No one actually read this anymore. Like, at all. So I will post my feelings here, because I need to vent. And then maybe someday someone will read this, and all my idiocy won't have been in vain (will have been?) I'm not sure if that would be a good thing or a bad thing. However, here goes.
I like Shuang. A lot. I'm not going to make the mistake of using the word 'love' like I did with Nikki, back in the day, but hey, love is relative, so who knows, it's only a word. There's a great passage in Waking Life about the word "love," but I digress.
The feeling, or at least, my particular brand of feeling, isn't mutual. One could definitely argue, and very easily at that, that I painted myself into this, my own miserable corner, where I'm currently standing. According to her, I'm the "guy-friend" type, the one you talk to about your relationships with guys you'd actually date, confide in, complain about your period, etc. I can take this, I like being confided in, but apparently to actually be in the running for her heart, (wow that was cheesy, but you know what I mean) you have to not be like that. You have to flirt conventionally (I don't even know what this fucking entails, much less am I prepared to do it) and all that... I mean, fuck, I do my best to get close to her, I shut up about my own needs and wants, and when I tell her, I downplay them. And she's gone right back to treating me like just a friend. Thing's haven't changed at all, it still hurts just as much. I didn't realize it before. I guess earlier, it was okay, because I could still drop the bomb on her that I like her and maybe things would change, but I have, and they didn't, and now I'm empty-handed. I'm up against a wall of angst and loneliness with nothing to stave it off. All of a sudden, it feels like the world's flipped upside down and I have nothign but sky below me, an empty maw waiting for me to fall and be swallowed in the emptiness. It's not particularly comforting.
What can I do? Try to make her like me? I don't know if I could do this, or how I could, and if, by some crazy chance I was able to, I'd be fucked, and not literally.
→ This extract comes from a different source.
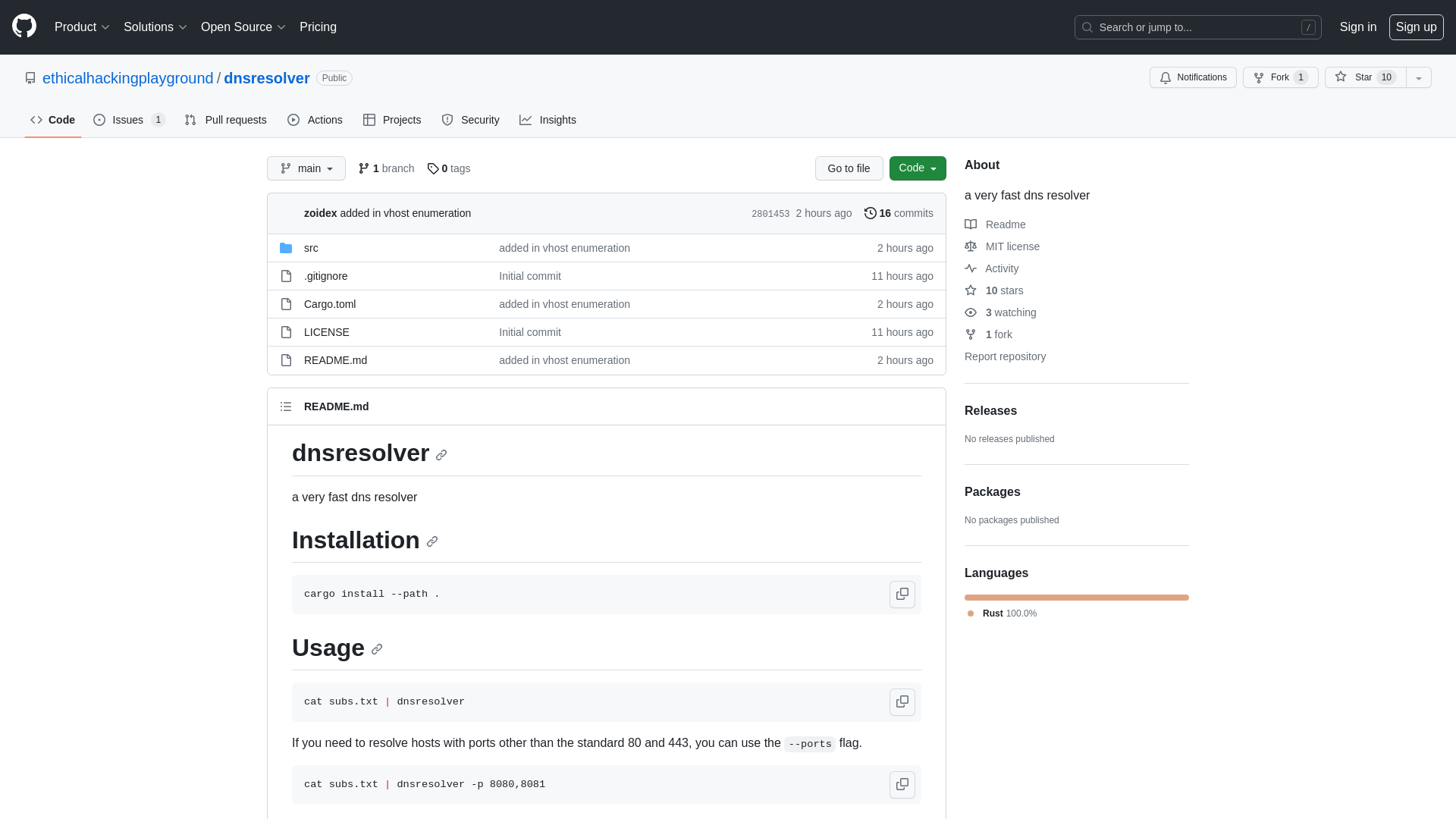Click the actions workflow icon
This screenshot has height=819, width=1456.
(293, 120)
The kind of... well, you know, how Summer felt when she finally landed Seth back in Season One. If you think I'd have a clue as to what the fuck to do, or at least, to be able to pull it off on my own, you don't know me at all. At this point I've got nothing and it sucks, acknowledged, but could I really handle something? I have difficulty believing that I could, knowing me and my ability to fail off my ass when it counts. The more I think about it, the more the Summer/Seth metaphor makes perfect sense. Scary.
So yes, apart from reducing my love life or lack thereof and all the foibles it carries as baggage to a television show, it should be pointed out that while I don't necessarily have anything to be really depressed about, I don't have a fuckload to be happy about, either. I'd tell all this to Dan, but I can't see that being productive. He'd tell me that I need to do something I cannot, or shut up and quit whining about something I'm not prepared to act on. So I spill my guts to nobody, or at least, anybody that gets here by hitting the "Next Blog>>" button enough times to get here and has enough patience to read all the way down here. What a fucking waste of time. Ugh.
Someone, kill me. I don't have the guts to do it myself. Better yet, make Shuang love me. That would be nice.
Anyway, I'm out like trucker hats. I have to wake up early to see Amelie with Sandy tomorrow. I'll probably talk to her about this a little bit.
When the ink dries, we'll have another bastard's peace.